56 The clinical indicator is when the coronary effluent turns red, signifying minimal oxygen uptake, but this may be misleading because it reflects only the drainage of the region perfused by that delivery route. Reversal of flow (that is, from antegrade to retrograde) results often in increased oxygen and glucose uptake and lactate washout and indicates that different vascular beds are perfused by delivering cardioplegic solution in either direction.
47 It is hoped that clinical monitoring methods will be developed for precise determination of the dose and duration of normothermic blood cardioplegia to optimize its benefits so that intermittent cold ischemia can be used to maximum advantage for surgical precision.
CARDIOPROTECTIVE ADVERSARIAL POSITIONS: AN IMAGINARY DIVIDING LINE
Cardiac surgeons have assumed, for uncertain reasons, adversarial positions in regard to cardioprotective strategies: ventricular fibrillation versus ischemia; crystalloid versus blood cardioplegia; warm versus cold cardioplegia; antegrade versus retrograde delivery; continuous versus intermittent cardioplegia. This has led to the creation of an imaginary dividing line that places them in the awkward position of (1) aligning themselves on one side of the line or another to avoid the appearance of indecision and incomplete allegiance and (2) becoming prisoners of self-imposed inflexibility that may limit clinical adoption of more comprehensive and effective cardioprotective strategies.
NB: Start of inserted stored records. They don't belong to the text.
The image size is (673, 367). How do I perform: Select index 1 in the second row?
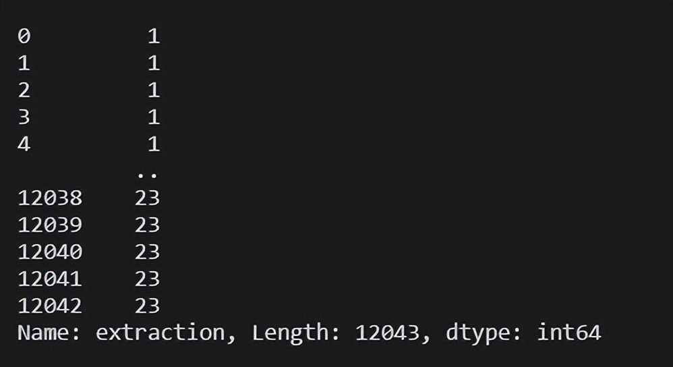(24, 63)
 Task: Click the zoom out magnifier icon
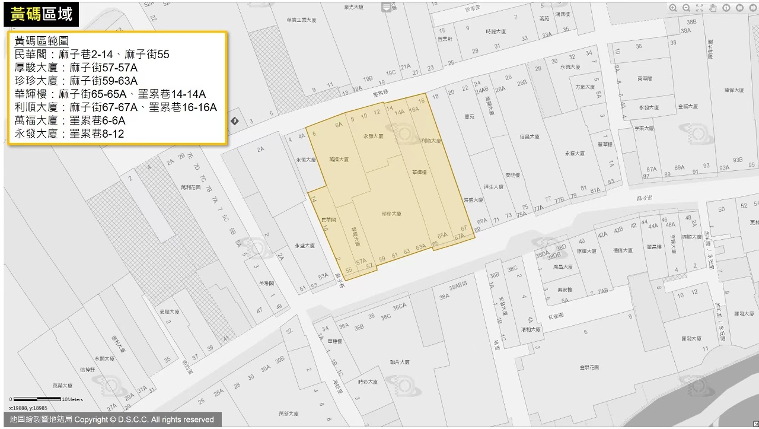pyautogui.click(x=686, y=8)
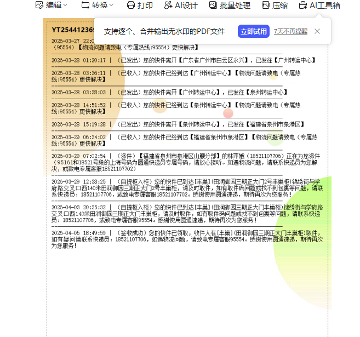Click the 7天不再提醒 link
This screenshot has height=337, width=360.
point(290,31)
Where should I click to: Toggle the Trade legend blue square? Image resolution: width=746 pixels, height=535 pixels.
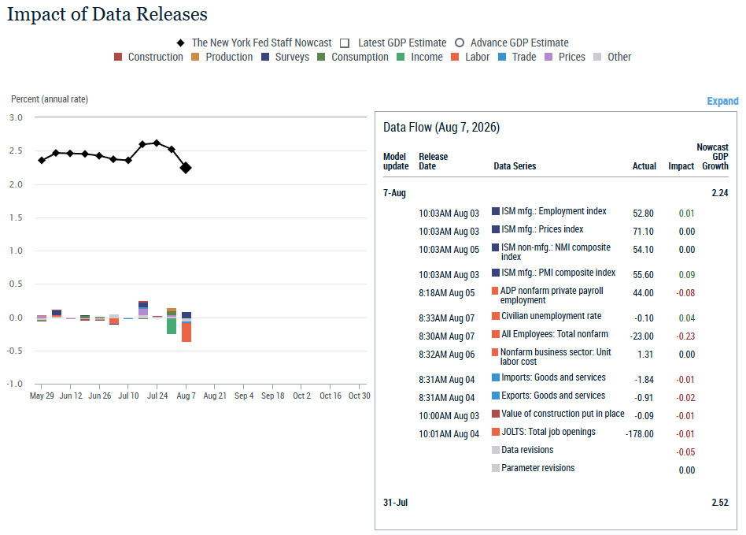tap(502, 58)
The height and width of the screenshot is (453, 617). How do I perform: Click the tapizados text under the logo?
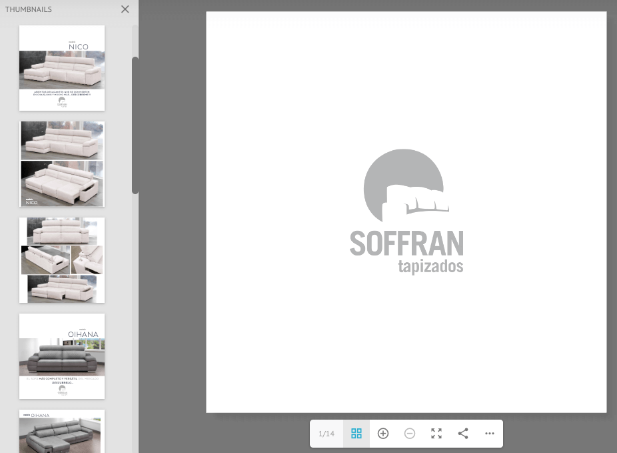click(x=430, y=267)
The introduction of warm heart surgery has been a valuable contribution because it renews focus on the important issues of normothermic blood cardioplegia and continuous coronary perfusion as cardioprotective adjuncts rather than alternatives to the methods that have been tested extensively. Recognition that aerobic metabolism can be supported by blood cardioplegic perfusion allays anxiety that there is a "battle against the clock when the aortic clamp is in place" and clarifies that "ischemic time and crossclamp time are not synonymous," provided homogeneous cardioplegic distribution is ensured either by combining the benefits of antegrade and retrograde delivery or by adding hypothermia when regional distribution is inadequate to meet energy demands. The major technical limitation of continuous blood cardioplegia is to limit visualization and potentially compromise surgical precision, but this shortcoming can be overcome by intermittent cold ischemia to slow the rate and force of cell damage that is accelerated by normothermia.
Retrograde delivery permits continuous coronary perfusion when visualization is not essential (for example, constructing proximal anastomoses with the aorta vented, placing sutures from valve anulus to valve ring or prosthesis, closure of atrium or aorta). Subsequent strategies will probably include current and future cardioprotective methods, and their acceptance will, I hope, be unimpeded by the rigidity of thinking that underlies the current confusion and retards progress in this evolving field. Incorporation of warm cardioplegia and continuous coronary perfusion into any strategy will likely expedite evolution toward an integrated approach that allows cardiac operations to be done more safely in the increasing number of high-risk patients who require surgical repair of congenital and acquired lesions.